Rodgers didn’t have to ask what. “I will help you hide or leave the country,” Rodgers said. “But I won’t take you to my camp.”

“We know this land. We can find it without you,” Hasan said confidently. “But we will not need to. Your people must have vehicles where they are. You are going to tell them to come and get you.”

“I don’t think so,” Rodgers replied.

Hasan walked toward the general. “If Mahmoud and I approach your camp in the dark with the colonel’s motorcycle, wearing what is left of your clothes, do you think we will be stopped?”

“My people will challenge you, yes.”

“But not before we get very close with our weapons. And they will hesitate before firing,” Hasan said. “We will not hesitate. We cannot.”

Rodgers extrapolated quickly. Firebrand Private Pupshaw might not hesitate to open fire at the bike, but Private DeVonne might. And if Phil Katzen, Lowell Coffey, or Mary Rose Mohalley were taking the watch tonight, they might not even be armed. Rodgers couldn’t justify the almost certain loss of life, especially if these men ended up taking the ROC anyway.

“What guarantee have I that you won’t kill the colonel and me after I place the call?” Rodgers asked.

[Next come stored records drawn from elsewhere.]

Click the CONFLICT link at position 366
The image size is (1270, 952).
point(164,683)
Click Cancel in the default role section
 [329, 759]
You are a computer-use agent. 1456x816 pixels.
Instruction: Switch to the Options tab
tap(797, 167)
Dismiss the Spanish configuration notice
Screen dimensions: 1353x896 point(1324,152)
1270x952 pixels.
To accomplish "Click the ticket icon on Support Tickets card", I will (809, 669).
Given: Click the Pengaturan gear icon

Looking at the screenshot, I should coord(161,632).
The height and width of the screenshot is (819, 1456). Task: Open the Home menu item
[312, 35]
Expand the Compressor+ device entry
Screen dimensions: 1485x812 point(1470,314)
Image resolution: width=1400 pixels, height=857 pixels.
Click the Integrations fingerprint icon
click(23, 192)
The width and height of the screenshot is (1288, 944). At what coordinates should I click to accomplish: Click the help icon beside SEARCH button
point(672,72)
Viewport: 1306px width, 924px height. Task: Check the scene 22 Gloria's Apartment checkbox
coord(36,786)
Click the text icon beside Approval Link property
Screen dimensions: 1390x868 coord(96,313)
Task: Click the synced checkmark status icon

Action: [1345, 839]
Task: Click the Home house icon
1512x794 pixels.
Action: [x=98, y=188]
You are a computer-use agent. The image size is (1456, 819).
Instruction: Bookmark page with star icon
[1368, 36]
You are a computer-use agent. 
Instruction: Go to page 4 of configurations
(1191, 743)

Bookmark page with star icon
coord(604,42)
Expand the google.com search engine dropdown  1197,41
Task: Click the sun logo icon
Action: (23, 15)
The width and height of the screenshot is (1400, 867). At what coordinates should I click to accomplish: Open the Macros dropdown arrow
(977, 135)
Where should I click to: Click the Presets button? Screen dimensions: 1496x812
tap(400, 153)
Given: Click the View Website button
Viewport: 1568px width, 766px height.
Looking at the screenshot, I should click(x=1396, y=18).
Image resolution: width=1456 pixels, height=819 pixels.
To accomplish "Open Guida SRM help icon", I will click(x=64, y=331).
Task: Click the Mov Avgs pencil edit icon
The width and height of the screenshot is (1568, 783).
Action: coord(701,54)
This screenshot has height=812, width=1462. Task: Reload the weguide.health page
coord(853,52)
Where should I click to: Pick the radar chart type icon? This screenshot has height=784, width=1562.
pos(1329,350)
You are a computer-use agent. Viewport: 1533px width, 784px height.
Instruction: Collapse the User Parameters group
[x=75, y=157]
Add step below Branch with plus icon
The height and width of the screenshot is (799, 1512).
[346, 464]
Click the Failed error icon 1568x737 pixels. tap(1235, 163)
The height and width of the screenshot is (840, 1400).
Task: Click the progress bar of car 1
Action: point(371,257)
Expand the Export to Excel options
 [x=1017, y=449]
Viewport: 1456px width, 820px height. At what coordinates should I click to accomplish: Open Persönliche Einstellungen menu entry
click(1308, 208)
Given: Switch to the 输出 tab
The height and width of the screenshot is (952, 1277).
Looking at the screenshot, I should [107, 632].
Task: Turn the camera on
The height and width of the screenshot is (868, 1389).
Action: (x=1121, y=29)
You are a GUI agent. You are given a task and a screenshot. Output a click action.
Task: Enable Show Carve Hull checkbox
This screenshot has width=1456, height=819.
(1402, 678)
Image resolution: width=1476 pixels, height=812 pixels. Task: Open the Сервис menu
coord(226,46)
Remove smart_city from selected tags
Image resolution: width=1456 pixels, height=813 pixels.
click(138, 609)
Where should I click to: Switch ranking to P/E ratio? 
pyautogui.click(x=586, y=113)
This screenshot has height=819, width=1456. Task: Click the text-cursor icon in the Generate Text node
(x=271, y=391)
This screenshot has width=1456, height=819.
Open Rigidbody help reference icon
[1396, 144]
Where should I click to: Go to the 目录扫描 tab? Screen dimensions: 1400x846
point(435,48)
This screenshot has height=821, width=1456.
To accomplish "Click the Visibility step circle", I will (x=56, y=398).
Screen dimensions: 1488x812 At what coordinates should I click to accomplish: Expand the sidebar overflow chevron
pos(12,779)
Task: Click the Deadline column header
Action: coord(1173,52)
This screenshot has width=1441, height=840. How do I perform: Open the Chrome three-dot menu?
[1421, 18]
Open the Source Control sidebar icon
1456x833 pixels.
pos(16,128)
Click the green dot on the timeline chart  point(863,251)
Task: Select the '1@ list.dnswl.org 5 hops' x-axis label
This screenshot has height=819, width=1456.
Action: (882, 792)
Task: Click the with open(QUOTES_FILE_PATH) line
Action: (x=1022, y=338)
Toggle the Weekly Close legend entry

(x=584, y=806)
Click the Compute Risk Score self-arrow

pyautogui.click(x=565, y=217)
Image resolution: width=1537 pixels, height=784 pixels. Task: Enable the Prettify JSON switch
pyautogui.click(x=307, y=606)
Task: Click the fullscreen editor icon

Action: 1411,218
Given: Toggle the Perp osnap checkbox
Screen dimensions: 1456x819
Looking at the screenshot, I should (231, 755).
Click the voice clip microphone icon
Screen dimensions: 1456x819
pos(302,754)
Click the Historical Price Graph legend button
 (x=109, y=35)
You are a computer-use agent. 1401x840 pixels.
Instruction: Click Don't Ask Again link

“We could have killed you already,” Hasan replied. “We could have telephoned your camp, said we found you bleeding and unconscious. They would have come for you. No, General. The fewer deaths, the better.”

“The more hostages the better, you mean.”

“God is compassionate and merciful,” Hasan said. “If you cooperate, then we will follow His example.”

“Your flood killed innocent people as well as believers,” Rodgers said. “Where was your mercy then?”

“The believers have gone to the High Pavilions of the Lord,” Hasan replied. “The others were content to dwell in our stolen homeland. They are victims of their own greed.”

“Not their greed,” Rodgers said. “The greed of generations long dead.”

“Nonetheless,” said Hasan, “if they continue to live there, they will continue to die.”

Mahmoud spoke impatiently to Hasan, who nodded.

“Mahmoud is correct,” Hasan said to Rodgers. “We have talked enough. It is time to telephone.” He opened the phone and handed it to Rodgers. “Press only the redial button. And don’t try and warn them. It will only lead to bloodshed.”